▶ **Dataset**:
------------------------------------------------------------------------

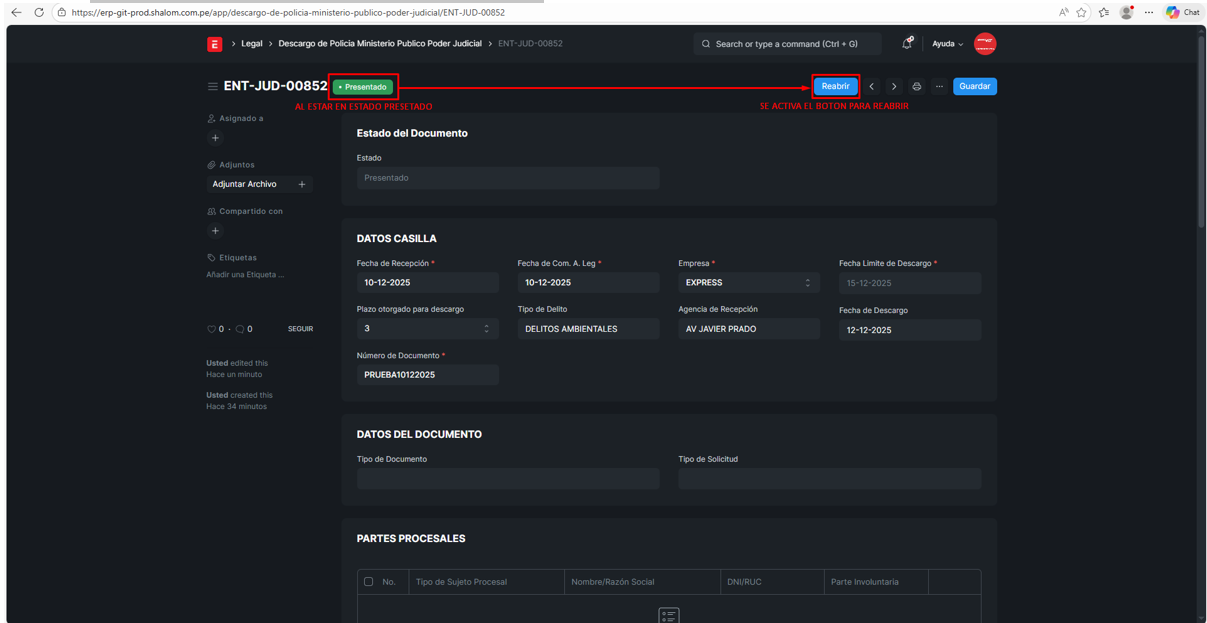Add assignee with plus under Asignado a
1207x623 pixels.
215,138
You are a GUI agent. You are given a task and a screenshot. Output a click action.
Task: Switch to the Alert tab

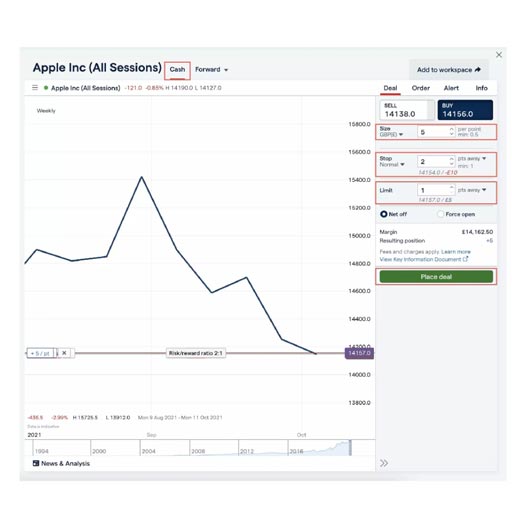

------------------------------------------------------------------------

▶ **Required action**:
The lines needed are those from the one containing "You are a GUI" through the end of the listing, given again word for word and without any picture.

▶ **Response below**:
You are a GUI agent. You are given a task and a screenshot. Output a click action.
Task: Switch to the Alert tab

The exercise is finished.